2023-05-20T09:49:02.263Z

Highlights: Chronic kidney failure is mainly caused by a harmful lifestyle. Type 2 diabetes and high blood pressure are the two most frequent causes. 5,511 Argentines are waiting for a kidney transplant, according to INCUCAI data. According to the Terminal Chronic Renal Failure Registry, about 30,<> patients are on dialysis. Hemodialysis is a treatment to filter toxins and water from the blood. It helps control blood pressure and balance minerals in the blood such as potassium, sodium and calcium.


The actress suffers from kidney failure and must undergo dialysis three times a week.


After an aesthetic treatment with malpractice, Silvina Luna suffers from a serious illness that forces her to do dialysis three times a week. He suffered methacrylate poisoning, a substance that entered his bloodstream and caused a chronic picture of hypercalcemia (high calcium level) and kidney failure. The diagnosis put her on the waiting list for a kidney transplant. But, at the same time, they are treating her for a bacterium that she has in her blood and this makes surgery impossible. What is it about this disease that affects your health?

"Chronic kidney failure is mainly caused by a harmful lifestyle. It is the progressive deterioration of kidney function for more than 3 months. This organ is responsible for filtering the blood to produce urine, but when it is damaged, its functional unit (glomerulus) is destroyed internally. The kidney can fail chronically or acutely. Type 2 diabetes and high blood pressure are the two most frequent causes," says Gabriel Lapman, nephrologist and author of the book "Reset. Lifestyle medicine", in dialogue with Clarín.

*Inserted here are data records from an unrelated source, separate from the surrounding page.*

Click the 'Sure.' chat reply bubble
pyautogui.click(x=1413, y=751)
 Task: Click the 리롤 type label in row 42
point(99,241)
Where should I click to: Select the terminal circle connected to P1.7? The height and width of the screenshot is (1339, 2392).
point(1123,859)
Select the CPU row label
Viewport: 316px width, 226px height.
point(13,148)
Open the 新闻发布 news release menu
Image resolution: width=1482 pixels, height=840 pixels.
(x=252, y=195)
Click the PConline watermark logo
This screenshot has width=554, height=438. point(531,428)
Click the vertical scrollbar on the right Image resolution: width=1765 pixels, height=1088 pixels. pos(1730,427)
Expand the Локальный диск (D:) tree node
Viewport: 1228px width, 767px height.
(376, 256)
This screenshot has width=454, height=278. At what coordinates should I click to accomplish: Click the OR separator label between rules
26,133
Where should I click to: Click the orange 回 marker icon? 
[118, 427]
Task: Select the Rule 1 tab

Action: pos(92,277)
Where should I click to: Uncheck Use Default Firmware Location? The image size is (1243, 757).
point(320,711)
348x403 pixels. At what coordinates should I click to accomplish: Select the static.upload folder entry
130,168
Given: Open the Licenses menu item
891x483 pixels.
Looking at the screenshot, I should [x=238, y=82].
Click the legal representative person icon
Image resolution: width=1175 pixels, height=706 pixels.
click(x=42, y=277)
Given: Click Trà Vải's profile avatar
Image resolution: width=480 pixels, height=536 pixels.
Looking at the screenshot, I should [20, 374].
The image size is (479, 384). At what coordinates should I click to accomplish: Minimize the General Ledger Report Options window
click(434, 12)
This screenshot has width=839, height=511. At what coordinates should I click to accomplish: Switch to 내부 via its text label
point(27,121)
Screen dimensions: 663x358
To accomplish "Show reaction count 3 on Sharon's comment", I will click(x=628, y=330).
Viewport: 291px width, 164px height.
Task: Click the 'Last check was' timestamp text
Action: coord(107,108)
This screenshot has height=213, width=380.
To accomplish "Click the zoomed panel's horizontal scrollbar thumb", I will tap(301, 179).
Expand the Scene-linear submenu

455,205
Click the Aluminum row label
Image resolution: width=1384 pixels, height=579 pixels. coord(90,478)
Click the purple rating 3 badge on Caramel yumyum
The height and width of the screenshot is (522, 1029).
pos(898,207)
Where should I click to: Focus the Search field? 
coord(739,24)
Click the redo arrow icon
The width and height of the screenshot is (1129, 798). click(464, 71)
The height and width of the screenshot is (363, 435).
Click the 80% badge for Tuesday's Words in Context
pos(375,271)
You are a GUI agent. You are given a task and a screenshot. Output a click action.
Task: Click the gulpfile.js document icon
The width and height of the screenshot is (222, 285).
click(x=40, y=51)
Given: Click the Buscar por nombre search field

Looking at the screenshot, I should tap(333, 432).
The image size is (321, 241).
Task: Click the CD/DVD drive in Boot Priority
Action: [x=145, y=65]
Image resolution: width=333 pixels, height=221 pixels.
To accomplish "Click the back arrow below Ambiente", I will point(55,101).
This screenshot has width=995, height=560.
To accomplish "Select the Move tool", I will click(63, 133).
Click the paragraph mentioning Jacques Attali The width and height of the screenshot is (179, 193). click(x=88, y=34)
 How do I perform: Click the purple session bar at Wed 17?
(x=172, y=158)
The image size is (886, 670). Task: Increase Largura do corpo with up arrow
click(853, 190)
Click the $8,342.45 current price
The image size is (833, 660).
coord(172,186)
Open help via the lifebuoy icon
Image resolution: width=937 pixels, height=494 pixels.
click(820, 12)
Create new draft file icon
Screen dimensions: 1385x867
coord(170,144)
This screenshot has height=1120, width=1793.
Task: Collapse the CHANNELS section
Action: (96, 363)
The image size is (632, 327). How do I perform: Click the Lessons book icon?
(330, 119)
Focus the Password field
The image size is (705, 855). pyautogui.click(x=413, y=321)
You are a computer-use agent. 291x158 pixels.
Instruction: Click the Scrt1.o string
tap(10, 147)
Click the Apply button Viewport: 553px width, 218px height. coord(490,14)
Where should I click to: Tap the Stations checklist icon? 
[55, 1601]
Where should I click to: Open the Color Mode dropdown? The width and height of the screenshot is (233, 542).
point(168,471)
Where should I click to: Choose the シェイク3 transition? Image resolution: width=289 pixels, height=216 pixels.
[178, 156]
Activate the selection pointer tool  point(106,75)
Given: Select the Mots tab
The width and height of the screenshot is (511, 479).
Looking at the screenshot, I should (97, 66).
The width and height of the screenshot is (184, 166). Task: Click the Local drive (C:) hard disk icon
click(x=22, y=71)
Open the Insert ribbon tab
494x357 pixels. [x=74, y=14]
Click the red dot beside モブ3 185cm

Currently, 5,511 Argentines are waiting for a kidney transplant, according to INCUCAI data. According to the Terminal Chronic Renal Failure Registry, about 30,<> patients are on dialysis. Kidney disease has the possibility of replacement treatment by dialysis and transplantation.

Fernando Cichero is medical director of the Manuel Rocca rehabilitation hospital. He performed transplants for 12 years and spent 30 years doing vascular accesses for dialysis in adults and pediatrics. He explains to Clarín that the causes of kidney failure can be pre-renal (problem with the irrigation of the kidney), renal (problems within the kidney) or postrenal (the ureters become obstructed and thus the kidney cannot filter the blood).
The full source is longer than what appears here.